§ **TASK REQUIREMENTS**: Reproduce the passage below on weightlifter Alan Tsagaev in full, word for word.

§ **PASSAGE**:
Alan Tsagaev (Bulgarian spelling of name: Алан Цагаев) (born 13 September 1977) is a naturalized Bulgarian weightlifter of Ossetian origin who competed in the Men's 105 kg weight class at the 2000 Summer Olympics and won a silver medal, lifting 422.5 kg in total.

Tsagaev tested positive for a steroid in 2008, and therefore Bulgaria's weightlifting federation withdrew its team from the 2008 Summer Olympics. Eight members of the men's team and three women tested positive during out-of-competition tests conducted on 8 and 9 June. Apart from Tsagaev the athletes who tested positive were Ivailo Filev, Demir Demirev, Mehmed Fikretov, Ivan Stoitsov, Ivan Markov, Georgi Markov, Velichko Cholakov, Milka Maneva, Donka Mincheva and Gergana Kirilova.

§ **RECORDED INFORMATION**:
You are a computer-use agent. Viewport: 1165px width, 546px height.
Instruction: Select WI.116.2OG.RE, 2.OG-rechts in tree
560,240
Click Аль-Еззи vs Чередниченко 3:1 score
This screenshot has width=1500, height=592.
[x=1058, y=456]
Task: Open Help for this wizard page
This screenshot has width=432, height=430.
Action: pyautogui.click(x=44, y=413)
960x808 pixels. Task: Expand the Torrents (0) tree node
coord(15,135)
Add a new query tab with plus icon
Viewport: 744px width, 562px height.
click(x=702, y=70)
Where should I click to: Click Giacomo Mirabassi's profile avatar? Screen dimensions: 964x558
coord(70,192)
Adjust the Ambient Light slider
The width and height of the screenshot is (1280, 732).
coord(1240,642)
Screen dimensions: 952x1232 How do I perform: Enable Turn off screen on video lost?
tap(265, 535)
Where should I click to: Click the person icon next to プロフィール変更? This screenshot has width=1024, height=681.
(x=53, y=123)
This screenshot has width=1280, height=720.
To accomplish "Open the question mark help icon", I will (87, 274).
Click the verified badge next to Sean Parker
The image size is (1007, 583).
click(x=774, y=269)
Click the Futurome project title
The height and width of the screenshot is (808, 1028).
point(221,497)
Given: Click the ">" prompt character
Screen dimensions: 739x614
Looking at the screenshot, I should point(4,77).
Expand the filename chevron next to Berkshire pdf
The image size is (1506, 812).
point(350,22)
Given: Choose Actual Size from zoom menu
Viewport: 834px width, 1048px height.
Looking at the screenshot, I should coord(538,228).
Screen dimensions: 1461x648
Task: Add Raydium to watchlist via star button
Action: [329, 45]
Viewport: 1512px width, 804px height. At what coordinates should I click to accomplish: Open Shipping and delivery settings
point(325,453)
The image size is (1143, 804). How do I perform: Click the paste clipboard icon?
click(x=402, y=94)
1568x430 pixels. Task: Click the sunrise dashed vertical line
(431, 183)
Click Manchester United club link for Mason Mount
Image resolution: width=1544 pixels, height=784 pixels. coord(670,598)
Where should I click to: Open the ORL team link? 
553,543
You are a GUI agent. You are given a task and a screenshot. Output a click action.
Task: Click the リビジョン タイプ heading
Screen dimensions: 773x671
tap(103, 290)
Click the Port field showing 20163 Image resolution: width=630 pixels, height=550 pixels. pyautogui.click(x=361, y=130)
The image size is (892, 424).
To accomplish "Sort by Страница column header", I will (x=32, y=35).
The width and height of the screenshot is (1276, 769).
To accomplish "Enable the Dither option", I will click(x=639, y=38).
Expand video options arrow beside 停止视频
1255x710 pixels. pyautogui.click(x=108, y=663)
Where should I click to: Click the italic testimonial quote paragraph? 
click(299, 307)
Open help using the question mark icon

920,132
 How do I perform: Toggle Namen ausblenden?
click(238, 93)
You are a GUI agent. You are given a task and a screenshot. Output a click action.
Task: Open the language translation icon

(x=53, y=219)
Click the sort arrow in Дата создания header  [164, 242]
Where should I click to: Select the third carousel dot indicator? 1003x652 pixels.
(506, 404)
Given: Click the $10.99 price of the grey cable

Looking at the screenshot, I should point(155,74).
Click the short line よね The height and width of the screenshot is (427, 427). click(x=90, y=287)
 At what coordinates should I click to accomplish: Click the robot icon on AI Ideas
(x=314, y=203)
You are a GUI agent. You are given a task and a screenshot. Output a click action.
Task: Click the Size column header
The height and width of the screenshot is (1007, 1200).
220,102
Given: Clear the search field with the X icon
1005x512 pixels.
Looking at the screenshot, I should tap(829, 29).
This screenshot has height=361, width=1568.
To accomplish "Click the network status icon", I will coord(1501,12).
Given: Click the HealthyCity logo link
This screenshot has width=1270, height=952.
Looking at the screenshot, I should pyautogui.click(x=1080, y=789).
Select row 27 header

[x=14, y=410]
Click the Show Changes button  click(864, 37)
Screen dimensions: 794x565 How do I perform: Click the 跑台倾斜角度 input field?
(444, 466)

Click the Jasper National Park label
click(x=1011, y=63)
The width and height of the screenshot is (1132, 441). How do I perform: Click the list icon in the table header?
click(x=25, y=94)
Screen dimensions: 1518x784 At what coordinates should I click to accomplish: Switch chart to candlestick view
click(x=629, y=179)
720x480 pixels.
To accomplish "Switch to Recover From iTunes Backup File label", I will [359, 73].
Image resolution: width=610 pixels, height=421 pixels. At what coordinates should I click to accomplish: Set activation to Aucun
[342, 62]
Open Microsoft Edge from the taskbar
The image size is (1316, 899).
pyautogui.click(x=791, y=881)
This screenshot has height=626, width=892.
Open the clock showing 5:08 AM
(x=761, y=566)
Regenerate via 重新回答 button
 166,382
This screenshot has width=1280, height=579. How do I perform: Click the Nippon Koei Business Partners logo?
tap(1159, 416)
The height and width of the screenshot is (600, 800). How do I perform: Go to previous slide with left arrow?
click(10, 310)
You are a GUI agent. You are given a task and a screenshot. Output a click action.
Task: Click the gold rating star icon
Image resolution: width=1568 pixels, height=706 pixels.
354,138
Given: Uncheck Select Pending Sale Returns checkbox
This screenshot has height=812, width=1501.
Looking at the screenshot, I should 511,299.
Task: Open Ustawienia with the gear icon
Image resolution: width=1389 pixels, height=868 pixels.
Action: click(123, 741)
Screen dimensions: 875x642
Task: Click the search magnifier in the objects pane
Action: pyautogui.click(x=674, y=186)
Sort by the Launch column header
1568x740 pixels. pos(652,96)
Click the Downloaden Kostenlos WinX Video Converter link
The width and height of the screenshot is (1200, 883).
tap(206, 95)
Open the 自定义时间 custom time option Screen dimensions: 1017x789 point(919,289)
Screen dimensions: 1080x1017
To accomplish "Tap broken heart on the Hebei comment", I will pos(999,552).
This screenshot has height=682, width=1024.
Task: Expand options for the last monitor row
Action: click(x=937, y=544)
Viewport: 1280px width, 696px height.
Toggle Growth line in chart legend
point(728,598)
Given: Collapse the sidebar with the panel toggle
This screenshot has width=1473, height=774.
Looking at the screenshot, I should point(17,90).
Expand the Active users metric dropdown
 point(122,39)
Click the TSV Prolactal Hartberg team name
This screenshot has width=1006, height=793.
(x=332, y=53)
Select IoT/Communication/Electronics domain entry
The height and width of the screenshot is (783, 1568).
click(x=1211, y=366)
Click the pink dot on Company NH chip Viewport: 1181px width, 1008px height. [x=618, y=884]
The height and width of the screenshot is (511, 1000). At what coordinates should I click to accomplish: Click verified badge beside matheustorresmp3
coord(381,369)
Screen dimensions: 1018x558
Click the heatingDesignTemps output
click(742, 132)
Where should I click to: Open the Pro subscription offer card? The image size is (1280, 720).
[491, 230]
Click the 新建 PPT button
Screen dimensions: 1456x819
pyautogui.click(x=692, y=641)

§ **RESPONSE FOR THIS EXERCISE**:
Alan Tsagaev (Bulgarian spelling of name: Алан Цагаев) (born 13 September 1977) is a naturalized Bulgarian weightlifter of Ossetian origin who competed in the Men's 105 kg weight class at the 2000 Summer Olympics and won a silver medal, lifting 422.5 kg in total.

Tsagaev tested positive for a steroid in 2008, and therefore Bulgaria's weightlifting federation withdrew its team from the 2008 Summer Olympics. Eight members of the men's team and three women tested positive during out-of-competition tests conducted on 8 and 9 June. Apart from Tsagaev the athletes who tested positive were Ivailo Filev, Demir Demirev, Mehmed Fikretov, Ivan Stoitsov, Ivan Markov, Georgi Markov, Velichko Cholakov, Milka Maneva, Donka Mincheva and Gergana Kirilova.